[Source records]

------

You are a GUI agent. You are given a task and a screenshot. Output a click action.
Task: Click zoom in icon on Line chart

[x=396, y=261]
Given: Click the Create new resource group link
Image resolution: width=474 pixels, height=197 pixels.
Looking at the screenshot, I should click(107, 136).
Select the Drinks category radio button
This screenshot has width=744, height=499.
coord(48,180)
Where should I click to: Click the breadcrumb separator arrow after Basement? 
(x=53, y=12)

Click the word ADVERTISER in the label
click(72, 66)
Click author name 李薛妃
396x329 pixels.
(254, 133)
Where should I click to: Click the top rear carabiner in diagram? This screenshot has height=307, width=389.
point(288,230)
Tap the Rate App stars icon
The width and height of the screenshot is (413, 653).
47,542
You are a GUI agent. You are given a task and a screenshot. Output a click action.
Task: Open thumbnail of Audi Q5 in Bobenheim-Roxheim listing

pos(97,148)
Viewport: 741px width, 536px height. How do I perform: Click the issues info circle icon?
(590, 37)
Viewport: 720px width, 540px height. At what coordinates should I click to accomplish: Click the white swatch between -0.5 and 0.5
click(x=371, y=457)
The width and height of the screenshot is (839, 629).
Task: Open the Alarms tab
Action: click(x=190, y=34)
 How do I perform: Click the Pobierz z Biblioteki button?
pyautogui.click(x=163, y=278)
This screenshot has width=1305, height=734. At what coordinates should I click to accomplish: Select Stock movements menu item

------

— WHAT IS REQUIRED —
Present all of the lines above as a Markdown table with the columns Row and Line. Give each line its own numbered row, and leave out any blank lines.

— RESPONSE TO THIS EXERCISE —
| Row | Line |
|---|---|
| 1 | You are a GUI agent. You are given a task and a screenshot. Output a click action. |
| 2 | Task: Click zoom in icon on Line chart |
| 3 | [x=396, y=261] |
| 4 | Given: Click the Create new resource group link |
| 5 | Image resolution: width=474 pixels, height=197 pixels. |
| 6 | Looking at the screenshot, I should click(107, 136). |
| 7 | Select the Drinks category radio button |
| 8 | This screenshot has width=744, height=499. |
| 9 | coord(48,180) |
| 10 | Where should I click to: Click the breadcrumb separator arrow after Basement?  |
| 11 | (x=53, y=12) |
| 12 | Click the word ADVERTISER in the label |
| 13 | click(72, 66) |
| 14 | Click author name 李薛妃 |
| 15 | 396x329 pixels. |
| 16 | (254, 133) |
| 17 | Where should I click to: Click the top rear carabiner in diagram? This screenshot has height=307, width=389. |
| 18 | point(288,230) |
| 19 | Tap the Rate App stars icon |
| 20 | The width and height of the screenshot is (413, 653). |
| 21 | 47,542 |
| 22 | You are a GUI agent. You are given a task and a screenshot. Output a click action. |
| 23 | Task: Open thumbnail of Audi Q5 in Bobenheim-Roxheim listing |
| 24 | pos(97,148) |
| 25 | Viewport: 741px width, 536px height. How do I perform: Click the issues info circle icon? |
| 26 | (590, 37) |
| 27 | Viewport: 720px width, 540px height. At what coordinates should I click to accomplish: Click the white swatch between -0.5 and 0.5 |
| 28 | click(x=371, y=457) |
| 29 | The width and height of the screenshot is (839, 629). |
| 30 | Task: Open the Alarms tab |
| 31 | Action: click(x=190, y=34) |
| 32 |  How do I perform: Click the Pobierz z Biblioteki button? |
| 33 | pyautogui.click(x=163, y=278) |
| 34 | This screenshot has width=1305, height=734. At what coordinates should I click to accomplish: Select Stock movements menu item |